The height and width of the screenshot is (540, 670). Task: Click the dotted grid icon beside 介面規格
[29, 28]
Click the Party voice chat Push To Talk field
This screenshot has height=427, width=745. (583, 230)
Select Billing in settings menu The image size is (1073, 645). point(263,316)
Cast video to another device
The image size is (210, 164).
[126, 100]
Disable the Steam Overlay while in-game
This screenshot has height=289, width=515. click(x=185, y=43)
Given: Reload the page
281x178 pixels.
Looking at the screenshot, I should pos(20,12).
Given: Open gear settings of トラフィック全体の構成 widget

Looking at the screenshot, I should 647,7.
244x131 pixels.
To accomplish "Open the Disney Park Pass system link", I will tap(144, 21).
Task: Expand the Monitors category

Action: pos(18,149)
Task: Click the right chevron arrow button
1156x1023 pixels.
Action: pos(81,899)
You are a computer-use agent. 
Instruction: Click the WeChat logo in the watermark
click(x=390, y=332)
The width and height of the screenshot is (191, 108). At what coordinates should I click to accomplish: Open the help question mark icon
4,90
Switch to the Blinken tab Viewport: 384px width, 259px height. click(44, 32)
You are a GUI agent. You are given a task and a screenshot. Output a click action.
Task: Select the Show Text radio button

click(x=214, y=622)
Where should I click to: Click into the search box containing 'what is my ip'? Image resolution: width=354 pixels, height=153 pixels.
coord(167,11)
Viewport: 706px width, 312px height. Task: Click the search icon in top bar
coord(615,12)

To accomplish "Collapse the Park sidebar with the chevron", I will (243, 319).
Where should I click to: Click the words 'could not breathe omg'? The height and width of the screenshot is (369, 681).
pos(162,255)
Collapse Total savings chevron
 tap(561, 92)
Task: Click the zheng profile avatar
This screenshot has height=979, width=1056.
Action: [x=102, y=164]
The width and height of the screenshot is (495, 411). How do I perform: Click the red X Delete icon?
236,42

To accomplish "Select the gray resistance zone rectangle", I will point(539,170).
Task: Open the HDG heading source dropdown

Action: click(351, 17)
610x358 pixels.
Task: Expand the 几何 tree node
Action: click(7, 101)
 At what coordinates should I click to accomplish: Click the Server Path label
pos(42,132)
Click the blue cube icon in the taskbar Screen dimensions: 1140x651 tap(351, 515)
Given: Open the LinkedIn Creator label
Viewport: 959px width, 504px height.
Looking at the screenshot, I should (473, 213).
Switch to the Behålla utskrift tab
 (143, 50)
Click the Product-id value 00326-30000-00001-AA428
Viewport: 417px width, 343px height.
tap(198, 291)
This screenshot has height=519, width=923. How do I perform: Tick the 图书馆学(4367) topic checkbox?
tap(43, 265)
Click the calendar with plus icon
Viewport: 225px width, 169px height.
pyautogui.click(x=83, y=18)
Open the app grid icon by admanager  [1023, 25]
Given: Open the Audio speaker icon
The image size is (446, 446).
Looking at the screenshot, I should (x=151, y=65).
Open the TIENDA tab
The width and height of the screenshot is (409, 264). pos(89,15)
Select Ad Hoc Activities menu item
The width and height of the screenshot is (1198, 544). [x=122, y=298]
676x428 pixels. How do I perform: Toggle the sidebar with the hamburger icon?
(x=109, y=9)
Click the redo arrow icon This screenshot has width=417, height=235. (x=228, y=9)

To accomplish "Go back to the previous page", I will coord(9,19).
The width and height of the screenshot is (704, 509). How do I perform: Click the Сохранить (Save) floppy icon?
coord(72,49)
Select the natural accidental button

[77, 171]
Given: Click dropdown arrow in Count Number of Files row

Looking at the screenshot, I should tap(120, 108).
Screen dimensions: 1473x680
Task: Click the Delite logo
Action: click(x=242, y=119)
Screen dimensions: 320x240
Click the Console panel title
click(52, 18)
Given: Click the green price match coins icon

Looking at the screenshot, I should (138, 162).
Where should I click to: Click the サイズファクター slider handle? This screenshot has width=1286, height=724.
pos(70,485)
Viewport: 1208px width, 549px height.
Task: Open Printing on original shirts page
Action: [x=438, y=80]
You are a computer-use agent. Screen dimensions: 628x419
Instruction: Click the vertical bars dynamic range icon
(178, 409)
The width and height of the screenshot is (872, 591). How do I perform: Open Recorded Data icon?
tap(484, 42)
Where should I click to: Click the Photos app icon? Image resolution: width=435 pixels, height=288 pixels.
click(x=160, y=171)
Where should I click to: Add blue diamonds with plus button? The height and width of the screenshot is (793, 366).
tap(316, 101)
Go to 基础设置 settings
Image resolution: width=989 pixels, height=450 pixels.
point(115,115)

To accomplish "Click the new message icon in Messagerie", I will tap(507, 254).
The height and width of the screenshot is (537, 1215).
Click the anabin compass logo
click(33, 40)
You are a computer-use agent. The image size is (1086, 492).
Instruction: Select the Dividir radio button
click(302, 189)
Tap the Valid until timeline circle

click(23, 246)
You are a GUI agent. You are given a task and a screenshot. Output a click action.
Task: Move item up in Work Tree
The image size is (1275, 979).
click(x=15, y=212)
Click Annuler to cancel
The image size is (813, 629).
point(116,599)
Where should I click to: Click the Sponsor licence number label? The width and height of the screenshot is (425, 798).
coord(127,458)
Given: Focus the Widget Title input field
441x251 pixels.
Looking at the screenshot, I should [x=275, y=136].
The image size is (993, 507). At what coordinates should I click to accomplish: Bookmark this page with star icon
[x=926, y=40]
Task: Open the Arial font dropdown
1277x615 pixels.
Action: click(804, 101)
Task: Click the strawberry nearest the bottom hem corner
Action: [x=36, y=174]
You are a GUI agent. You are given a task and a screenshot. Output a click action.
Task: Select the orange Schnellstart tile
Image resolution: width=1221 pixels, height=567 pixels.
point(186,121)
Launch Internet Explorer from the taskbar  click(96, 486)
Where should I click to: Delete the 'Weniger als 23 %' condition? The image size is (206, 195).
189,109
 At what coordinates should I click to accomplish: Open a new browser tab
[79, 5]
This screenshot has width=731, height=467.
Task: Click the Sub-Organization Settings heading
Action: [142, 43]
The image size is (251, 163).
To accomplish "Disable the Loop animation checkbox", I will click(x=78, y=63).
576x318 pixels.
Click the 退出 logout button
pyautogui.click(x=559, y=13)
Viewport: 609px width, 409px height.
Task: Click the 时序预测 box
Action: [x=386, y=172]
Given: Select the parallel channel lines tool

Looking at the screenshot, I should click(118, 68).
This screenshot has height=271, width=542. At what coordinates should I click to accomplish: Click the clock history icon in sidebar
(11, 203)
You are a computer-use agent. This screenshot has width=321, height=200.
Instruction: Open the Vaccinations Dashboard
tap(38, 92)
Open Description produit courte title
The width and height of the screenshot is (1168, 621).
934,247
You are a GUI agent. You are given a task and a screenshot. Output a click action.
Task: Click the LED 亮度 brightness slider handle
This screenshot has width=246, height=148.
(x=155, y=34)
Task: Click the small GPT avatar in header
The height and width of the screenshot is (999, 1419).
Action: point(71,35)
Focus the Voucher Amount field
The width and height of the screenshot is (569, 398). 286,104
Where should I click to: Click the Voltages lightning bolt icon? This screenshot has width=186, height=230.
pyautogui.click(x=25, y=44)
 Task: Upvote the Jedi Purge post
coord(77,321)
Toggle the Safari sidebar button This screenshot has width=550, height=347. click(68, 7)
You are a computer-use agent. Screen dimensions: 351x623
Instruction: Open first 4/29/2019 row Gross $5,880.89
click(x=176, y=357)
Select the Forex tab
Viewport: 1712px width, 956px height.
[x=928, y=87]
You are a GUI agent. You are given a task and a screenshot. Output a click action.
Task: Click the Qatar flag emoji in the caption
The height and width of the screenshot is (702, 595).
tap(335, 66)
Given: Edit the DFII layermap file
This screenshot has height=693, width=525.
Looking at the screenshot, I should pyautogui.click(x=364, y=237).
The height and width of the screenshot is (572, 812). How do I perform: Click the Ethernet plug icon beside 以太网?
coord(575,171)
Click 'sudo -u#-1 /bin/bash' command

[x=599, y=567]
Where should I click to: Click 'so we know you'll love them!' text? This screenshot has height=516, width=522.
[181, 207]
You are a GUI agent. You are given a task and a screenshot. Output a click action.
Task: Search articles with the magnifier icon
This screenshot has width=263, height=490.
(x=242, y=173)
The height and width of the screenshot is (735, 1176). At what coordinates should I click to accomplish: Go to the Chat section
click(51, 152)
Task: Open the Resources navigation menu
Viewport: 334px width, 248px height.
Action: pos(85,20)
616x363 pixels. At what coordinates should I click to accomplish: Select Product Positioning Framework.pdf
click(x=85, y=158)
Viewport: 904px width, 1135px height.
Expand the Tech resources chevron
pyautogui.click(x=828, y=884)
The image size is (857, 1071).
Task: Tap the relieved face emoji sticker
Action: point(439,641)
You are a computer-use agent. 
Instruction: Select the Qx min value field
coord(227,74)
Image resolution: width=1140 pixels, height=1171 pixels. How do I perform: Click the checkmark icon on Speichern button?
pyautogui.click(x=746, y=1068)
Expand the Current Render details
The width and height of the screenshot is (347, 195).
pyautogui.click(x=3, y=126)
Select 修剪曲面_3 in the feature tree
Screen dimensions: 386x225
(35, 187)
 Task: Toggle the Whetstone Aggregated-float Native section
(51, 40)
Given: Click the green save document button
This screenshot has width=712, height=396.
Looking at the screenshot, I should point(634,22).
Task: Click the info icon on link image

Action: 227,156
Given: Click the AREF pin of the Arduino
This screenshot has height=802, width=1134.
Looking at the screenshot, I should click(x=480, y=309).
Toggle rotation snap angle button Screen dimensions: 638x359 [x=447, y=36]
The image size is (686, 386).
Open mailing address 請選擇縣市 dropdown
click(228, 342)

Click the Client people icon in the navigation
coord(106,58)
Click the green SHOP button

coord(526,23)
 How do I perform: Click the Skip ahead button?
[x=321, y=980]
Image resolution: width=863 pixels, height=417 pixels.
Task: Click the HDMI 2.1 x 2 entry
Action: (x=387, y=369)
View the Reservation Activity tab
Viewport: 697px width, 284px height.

[Activity] Copy out every line of the data that includes the word "taskbar".

[Response for this exercise]
Click the blue cube icon in the taskbar Screen dimensions: 1140x651 tap(351, 515)
Launch Internet Explorer from the taskbar  click(96, 486)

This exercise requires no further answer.